*** Opening Given records ***
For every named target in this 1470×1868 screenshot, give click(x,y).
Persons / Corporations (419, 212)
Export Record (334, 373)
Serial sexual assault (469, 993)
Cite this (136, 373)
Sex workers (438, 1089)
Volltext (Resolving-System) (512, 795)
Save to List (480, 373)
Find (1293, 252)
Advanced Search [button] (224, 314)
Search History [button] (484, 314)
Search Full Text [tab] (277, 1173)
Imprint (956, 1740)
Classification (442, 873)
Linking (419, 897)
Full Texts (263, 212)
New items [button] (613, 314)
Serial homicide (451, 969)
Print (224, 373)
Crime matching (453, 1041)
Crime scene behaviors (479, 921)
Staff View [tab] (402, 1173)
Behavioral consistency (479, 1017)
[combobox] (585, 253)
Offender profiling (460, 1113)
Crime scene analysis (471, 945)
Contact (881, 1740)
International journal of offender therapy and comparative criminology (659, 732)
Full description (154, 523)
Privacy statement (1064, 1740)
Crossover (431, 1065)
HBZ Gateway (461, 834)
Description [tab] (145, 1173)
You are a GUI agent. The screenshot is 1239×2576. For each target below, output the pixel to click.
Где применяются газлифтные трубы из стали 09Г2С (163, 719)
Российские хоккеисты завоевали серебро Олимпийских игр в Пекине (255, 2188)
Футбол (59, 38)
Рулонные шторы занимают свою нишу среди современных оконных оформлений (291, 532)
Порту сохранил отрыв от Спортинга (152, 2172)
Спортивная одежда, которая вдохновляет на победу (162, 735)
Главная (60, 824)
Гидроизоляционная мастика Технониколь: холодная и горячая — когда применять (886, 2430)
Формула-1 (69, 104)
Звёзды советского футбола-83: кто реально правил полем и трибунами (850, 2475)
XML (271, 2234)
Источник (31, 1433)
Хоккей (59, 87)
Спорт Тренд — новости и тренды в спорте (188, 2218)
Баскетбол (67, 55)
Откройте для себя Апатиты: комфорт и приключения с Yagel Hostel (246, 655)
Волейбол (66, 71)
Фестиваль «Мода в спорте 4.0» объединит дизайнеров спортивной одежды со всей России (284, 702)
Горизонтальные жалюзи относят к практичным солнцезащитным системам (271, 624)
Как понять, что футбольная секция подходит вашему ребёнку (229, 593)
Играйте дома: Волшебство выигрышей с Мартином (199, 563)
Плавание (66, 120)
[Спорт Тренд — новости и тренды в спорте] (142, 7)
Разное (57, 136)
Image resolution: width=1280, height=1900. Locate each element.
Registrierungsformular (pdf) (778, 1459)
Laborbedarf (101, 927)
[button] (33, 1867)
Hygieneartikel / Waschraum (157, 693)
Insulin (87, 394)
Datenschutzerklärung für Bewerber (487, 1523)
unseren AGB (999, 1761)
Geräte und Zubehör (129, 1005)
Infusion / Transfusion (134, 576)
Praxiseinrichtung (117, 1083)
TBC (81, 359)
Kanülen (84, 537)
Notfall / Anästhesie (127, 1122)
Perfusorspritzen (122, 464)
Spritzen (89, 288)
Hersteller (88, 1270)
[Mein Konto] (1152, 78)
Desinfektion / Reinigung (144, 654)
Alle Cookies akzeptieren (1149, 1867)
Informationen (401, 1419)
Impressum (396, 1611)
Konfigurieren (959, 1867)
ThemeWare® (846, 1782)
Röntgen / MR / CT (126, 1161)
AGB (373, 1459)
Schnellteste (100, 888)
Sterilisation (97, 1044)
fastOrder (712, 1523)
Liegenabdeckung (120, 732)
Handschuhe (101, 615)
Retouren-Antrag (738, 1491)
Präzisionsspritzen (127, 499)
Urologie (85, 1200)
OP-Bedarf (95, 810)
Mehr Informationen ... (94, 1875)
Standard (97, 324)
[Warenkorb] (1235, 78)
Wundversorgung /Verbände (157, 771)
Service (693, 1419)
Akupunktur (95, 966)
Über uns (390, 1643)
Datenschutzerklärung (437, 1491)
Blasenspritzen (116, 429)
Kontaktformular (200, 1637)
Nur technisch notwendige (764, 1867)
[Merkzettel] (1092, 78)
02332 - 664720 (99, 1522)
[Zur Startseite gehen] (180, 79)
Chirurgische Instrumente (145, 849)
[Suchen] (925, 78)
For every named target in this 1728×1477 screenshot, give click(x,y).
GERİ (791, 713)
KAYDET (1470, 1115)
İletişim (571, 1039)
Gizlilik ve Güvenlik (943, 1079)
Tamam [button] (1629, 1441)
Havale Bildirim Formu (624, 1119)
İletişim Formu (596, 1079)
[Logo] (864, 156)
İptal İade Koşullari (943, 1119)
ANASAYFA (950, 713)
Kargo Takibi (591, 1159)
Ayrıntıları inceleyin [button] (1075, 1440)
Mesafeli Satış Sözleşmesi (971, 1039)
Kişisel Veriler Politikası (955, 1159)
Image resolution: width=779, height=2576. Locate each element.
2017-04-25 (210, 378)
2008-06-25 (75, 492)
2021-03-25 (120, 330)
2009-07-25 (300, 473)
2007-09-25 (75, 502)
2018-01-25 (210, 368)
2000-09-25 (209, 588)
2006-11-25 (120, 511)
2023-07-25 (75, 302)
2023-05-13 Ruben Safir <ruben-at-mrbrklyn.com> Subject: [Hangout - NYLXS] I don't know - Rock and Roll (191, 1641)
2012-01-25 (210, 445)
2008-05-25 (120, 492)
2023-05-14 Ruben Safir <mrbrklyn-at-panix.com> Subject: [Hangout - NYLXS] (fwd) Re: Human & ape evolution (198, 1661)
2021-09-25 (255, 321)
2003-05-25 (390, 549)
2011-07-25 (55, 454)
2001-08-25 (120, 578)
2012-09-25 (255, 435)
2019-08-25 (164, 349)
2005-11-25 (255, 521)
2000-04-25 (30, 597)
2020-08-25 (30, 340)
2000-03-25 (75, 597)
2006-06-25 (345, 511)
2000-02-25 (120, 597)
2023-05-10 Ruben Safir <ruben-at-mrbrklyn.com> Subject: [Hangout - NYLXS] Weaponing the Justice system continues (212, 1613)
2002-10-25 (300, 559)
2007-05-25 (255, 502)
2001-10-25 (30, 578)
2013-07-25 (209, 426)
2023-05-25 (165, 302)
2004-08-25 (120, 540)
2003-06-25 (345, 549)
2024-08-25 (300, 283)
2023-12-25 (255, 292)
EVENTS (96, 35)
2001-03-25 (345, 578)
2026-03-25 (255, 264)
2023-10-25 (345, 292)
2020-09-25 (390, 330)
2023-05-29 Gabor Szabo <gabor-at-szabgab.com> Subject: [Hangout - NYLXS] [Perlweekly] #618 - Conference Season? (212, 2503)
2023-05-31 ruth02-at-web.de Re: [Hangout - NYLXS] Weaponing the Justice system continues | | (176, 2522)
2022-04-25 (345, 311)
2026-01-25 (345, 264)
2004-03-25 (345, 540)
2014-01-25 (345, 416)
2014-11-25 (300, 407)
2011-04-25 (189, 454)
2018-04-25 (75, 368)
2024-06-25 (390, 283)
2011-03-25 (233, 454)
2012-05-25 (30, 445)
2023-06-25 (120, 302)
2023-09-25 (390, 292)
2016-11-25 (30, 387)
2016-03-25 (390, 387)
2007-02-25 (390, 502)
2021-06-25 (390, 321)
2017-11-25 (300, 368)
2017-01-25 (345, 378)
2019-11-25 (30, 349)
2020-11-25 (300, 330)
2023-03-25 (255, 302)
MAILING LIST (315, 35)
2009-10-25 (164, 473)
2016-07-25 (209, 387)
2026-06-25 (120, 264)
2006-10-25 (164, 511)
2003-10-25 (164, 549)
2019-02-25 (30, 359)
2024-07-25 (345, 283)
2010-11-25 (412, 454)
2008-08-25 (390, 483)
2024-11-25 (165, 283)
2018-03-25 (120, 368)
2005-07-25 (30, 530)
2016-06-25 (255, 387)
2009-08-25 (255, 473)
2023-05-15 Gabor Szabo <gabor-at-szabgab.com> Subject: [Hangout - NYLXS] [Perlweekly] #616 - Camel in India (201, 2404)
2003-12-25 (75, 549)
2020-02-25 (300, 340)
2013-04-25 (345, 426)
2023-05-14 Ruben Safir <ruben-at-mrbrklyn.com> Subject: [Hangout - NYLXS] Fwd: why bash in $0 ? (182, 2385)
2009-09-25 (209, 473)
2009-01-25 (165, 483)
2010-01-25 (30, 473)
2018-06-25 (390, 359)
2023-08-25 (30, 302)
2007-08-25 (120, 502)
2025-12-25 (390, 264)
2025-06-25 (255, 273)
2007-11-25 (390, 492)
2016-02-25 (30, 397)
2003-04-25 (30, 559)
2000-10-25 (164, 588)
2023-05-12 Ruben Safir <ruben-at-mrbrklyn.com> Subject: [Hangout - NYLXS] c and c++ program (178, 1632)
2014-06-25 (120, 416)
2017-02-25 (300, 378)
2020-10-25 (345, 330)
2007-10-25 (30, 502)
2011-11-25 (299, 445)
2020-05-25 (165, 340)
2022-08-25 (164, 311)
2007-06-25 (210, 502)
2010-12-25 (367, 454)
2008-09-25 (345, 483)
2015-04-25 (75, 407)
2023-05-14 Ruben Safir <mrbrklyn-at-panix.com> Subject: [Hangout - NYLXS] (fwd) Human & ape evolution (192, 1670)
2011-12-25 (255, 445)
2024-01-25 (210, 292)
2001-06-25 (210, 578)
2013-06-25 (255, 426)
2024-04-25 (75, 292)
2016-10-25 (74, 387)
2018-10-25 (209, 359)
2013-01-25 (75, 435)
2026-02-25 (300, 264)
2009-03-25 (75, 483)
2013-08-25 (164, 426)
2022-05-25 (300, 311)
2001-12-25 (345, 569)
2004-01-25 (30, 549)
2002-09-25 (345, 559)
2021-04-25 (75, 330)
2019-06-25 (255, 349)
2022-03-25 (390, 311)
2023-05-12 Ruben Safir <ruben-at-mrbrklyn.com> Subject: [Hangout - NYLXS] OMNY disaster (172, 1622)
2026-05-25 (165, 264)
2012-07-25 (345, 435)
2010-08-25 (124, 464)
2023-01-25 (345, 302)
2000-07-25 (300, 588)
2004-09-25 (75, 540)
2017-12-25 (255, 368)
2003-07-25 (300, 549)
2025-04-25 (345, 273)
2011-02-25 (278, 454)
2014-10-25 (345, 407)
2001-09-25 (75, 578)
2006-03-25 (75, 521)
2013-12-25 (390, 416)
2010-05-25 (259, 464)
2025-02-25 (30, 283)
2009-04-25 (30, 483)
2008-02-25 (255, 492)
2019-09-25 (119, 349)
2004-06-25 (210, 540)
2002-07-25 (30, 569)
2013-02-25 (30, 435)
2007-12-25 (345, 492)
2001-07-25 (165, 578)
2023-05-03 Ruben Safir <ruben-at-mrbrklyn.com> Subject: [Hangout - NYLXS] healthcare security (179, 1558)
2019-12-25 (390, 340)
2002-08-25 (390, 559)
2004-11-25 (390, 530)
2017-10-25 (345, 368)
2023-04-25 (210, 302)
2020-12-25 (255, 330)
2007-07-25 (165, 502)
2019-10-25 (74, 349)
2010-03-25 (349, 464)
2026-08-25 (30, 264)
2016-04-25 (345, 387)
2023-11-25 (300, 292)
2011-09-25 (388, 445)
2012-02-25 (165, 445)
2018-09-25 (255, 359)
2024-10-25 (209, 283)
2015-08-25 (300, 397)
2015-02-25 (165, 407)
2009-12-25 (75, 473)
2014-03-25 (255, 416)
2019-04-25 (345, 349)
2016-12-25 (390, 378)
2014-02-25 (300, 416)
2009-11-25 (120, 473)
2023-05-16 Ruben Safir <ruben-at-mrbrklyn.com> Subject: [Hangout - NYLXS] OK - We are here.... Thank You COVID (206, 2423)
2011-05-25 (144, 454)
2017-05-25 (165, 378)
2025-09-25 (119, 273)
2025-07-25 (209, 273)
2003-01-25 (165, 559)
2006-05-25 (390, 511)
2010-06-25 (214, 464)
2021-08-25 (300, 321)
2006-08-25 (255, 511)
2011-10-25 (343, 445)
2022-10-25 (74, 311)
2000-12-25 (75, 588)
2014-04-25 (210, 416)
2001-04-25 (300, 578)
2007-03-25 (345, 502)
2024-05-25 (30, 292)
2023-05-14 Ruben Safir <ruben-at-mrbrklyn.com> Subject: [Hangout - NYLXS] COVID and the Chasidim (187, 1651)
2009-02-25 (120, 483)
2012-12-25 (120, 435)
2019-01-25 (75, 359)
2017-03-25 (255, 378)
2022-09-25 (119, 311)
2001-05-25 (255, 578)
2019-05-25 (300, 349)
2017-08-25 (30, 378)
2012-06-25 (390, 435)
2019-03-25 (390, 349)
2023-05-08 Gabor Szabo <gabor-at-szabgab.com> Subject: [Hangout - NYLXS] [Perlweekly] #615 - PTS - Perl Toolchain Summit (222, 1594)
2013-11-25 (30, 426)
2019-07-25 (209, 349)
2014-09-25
*** Closing Given records ***
Goal of the exercise: What is the number of lines in the records that hold the word "Perlweekly"? Answer with that number only.

Task answer: 3